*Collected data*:
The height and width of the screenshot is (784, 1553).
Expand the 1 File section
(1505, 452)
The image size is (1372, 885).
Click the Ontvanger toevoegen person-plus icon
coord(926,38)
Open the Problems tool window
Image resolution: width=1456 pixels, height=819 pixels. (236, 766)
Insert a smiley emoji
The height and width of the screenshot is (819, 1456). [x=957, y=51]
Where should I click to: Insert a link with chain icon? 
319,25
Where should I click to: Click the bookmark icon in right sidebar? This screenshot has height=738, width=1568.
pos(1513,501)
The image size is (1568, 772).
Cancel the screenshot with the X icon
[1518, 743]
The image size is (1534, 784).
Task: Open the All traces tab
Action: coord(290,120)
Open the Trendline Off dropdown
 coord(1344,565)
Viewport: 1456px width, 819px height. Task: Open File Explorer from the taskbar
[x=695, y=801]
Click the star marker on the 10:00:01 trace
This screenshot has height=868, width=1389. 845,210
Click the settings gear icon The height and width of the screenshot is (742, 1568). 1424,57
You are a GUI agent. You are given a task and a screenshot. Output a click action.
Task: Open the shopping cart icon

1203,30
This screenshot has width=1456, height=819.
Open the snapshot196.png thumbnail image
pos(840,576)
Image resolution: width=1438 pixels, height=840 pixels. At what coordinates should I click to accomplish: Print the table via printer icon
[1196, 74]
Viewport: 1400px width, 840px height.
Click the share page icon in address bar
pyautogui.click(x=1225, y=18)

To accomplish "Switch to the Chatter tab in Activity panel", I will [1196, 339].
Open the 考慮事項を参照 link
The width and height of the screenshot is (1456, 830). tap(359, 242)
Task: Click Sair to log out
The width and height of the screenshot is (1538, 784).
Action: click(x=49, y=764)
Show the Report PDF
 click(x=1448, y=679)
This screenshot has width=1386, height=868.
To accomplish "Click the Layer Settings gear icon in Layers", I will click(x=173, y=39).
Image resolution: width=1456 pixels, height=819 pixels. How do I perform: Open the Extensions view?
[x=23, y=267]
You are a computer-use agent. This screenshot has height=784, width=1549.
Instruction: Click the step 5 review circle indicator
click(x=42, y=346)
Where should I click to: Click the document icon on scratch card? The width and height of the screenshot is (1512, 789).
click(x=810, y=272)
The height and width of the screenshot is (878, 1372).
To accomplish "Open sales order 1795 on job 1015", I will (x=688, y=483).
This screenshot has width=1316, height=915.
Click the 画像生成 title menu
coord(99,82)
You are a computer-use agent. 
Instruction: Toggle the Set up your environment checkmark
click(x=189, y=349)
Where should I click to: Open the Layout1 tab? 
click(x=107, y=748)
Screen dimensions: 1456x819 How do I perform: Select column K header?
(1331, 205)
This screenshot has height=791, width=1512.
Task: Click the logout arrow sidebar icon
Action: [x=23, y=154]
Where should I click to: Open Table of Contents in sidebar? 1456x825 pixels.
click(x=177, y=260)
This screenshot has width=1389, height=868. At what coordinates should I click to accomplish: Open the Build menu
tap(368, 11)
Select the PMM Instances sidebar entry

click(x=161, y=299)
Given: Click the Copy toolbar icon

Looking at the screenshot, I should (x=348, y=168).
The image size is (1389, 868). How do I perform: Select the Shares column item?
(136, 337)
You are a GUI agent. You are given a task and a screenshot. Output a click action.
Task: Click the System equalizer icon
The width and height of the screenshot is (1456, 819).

*PROBLEM TO WORK ON*: Find each line in the records above that contains "agent", and copy it.

*COMPLETED EXERCISE*:
You are a GUI agent. You are given a task and a screenshot. Output a click action.
You are a computer-use agent. This screenshot has height=784, width=1549.
You are a computer-use agent. 
You are a GUI agent. You are given a task and a screenshot. Output a click action.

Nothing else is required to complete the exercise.